OLED is dead. Long Live 4K TV!!
That’s the battle cry right now for the world’s top two television manufacturers Samsung and LG Electronics, as they switch their priorities away from the display technology promised throughout this year’s consumer electronics trade shows, and look towards the extremely promising future that ultra high-definition (UHD) TV seems to have in store.
|Deterred by low OLED yields, LG & Samsung switch focus to 4K TV|
To say OLED TV is dead is probably a little premature – but there can be no denying that it will be nothing short of a miracle if we see it in the shops anytime soon.
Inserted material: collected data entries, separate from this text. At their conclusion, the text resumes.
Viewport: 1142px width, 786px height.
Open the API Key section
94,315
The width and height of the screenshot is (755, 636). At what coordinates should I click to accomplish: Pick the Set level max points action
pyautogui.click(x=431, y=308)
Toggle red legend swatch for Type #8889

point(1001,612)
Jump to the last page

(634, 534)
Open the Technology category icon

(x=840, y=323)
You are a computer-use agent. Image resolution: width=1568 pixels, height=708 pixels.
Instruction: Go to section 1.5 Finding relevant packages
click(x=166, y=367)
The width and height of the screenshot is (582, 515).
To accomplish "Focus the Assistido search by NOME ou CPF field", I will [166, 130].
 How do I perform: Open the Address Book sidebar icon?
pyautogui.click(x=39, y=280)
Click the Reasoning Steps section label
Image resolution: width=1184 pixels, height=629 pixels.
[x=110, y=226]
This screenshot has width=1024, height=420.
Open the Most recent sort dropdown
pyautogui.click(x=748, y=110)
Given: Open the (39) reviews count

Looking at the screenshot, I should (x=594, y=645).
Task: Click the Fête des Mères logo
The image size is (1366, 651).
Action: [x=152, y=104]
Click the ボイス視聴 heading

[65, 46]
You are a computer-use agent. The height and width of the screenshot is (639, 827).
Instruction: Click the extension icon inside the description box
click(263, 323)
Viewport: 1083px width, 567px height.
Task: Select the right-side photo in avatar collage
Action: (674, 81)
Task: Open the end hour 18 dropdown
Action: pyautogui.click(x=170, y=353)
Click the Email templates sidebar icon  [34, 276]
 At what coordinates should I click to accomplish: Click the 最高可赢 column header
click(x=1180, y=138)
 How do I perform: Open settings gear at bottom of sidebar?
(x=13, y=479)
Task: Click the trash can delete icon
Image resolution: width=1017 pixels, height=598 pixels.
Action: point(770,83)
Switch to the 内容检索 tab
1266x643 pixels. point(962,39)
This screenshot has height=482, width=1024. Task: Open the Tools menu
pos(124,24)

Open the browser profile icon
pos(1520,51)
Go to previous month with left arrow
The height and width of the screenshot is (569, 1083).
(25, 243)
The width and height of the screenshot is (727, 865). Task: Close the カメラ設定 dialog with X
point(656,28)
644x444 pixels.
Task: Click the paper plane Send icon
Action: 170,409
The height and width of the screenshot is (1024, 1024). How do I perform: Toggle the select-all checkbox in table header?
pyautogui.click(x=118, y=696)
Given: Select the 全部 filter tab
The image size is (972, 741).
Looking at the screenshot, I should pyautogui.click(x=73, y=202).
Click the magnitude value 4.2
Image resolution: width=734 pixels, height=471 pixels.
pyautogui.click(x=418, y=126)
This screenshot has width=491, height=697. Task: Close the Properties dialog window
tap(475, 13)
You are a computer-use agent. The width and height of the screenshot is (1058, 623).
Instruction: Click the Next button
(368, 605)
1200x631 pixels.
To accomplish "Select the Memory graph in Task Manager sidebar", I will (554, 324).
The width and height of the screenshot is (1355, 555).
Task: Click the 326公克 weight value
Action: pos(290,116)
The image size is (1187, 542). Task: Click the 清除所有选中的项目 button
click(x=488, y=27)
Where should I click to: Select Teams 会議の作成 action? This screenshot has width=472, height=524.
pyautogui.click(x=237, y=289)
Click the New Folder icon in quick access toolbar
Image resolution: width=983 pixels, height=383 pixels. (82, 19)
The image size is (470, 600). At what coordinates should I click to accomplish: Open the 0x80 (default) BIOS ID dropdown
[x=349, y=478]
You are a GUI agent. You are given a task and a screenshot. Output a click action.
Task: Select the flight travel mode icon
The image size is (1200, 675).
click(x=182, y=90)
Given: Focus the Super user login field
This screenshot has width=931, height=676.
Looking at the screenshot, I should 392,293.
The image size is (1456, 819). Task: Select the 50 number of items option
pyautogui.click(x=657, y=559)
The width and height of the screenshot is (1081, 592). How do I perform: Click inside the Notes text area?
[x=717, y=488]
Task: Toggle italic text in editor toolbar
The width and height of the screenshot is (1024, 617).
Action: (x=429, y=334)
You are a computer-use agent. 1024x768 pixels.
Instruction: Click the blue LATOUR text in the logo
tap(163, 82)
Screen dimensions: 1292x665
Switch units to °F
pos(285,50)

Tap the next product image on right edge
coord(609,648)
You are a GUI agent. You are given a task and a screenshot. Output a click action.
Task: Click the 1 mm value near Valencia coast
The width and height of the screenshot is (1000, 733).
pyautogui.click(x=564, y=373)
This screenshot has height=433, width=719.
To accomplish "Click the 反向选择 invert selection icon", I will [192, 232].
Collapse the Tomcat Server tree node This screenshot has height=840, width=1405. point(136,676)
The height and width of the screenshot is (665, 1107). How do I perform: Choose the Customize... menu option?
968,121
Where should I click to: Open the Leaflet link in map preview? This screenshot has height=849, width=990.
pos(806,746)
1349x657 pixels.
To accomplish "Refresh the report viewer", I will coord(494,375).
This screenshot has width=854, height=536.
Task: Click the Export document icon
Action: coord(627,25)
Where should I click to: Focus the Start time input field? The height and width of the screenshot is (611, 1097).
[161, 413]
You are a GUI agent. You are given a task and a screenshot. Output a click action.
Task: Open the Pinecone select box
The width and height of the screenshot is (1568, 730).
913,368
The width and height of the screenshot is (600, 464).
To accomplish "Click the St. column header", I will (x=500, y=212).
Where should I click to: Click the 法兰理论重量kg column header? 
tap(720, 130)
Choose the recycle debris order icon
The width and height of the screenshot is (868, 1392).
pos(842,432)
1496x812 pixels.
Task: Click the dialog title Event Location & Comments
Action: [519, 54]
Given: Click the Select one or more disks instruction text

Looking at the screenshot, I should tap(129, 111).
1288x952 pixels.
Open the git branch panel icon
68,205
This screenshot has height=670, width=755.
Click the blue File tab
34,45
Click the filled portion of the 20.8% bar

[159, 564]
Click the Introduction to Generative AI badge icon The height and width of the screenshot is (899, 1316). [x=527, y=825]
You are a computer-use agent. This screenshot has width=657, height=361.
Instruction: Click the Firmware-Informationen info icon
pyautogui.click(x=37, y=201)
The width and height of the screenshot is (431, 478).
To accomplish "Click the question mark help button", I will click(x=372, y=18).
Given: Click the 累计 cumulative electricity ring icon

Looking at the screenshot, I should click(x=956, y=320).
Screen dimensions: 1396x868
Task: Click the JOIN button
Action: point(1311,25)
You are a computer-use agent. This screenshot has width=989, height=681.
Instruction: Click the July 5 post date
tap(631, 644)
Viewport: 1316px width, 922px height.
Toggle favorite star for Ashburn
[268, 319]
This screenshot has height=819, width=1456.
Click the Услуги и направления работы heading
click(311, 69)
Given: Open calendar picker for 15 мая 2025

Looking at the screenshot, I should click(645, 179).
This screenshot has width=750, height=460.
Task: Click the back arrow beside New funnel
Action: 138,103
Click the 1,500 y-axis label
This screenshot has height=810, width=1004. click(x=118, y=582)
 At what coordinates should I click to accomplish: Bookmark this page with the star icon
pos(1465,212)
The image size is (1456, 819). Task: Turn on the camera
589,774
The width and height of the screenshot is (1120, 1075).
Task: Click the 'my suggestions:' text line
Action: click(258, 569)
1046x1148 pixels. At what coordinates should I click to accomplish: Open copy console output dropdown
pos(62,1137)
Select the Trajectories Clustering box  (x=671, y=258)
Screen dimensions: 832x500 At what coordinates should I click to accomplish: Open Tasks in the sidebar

A recent blog post from NPD DisplaySearch’s analyst David Hsieh confirmed as much, once again highlighting the massive problems that panel makers have faced in getting OLED manufacturing up to speed.
LG and Samsung have been beset with low yield problems in their efforts to make OLED television production a commercially viable enterprise, forcing the Korean firms to announce several delays despite previous promises that OLED TVs would be available to buy on the consumer market by the end of 2012.
Now, for the first time, DisplaySearch has revealed just how shockingly bad these problems are, and how much work there is to be done. Recent pilot production runs of 55-inch AMOLED panels showed astonishingly low yield rates, owing to the fragility of large-sized backplanes. Straight yield (i.e. prior to repair) came in at less than 10%, meaning that at least 9 out of 10 panels were damaged in some form or another. Mending the defective panels (either physically or electronically) merely improved yield rates to under 30% – to put it another way, more than 70% of all panels had to be discarded. Even those that do make the grade are reported to have their lifespan cut short by the bonding process which causes further instability to the organic compounds.
These struggles alone probably wouldn’t have dissuaded Samsung and LG from pursuing the technology, but the final nail in OLED’s coffin may well come from another direction. The rapid emergence of 4K LED LCD TVs, which generated enormous excitement at this year’s IFA in Berlin, has presented the South Korean TV makers with a tempting alternative that can be immediately put into production.
Hsieh suggested that Samsung and LG have already realigned their priorities in light of these developments, putting UHD TV at the forefront of their plans for the next year, while OLED sits on the backburner for the time being. Both brands are expected to unveil their own big-screen 4K TV offerings at the CES 2013 in Las Vegas next month.
Interestingly, Hsieh said that such a move would be unlikely to disappoint the vast majority of consumers, with market research suggesting that many households are just as likely to be satisfied with a UHDTV as an OLED television, and perhaps even more so, given the additional costs of the latter.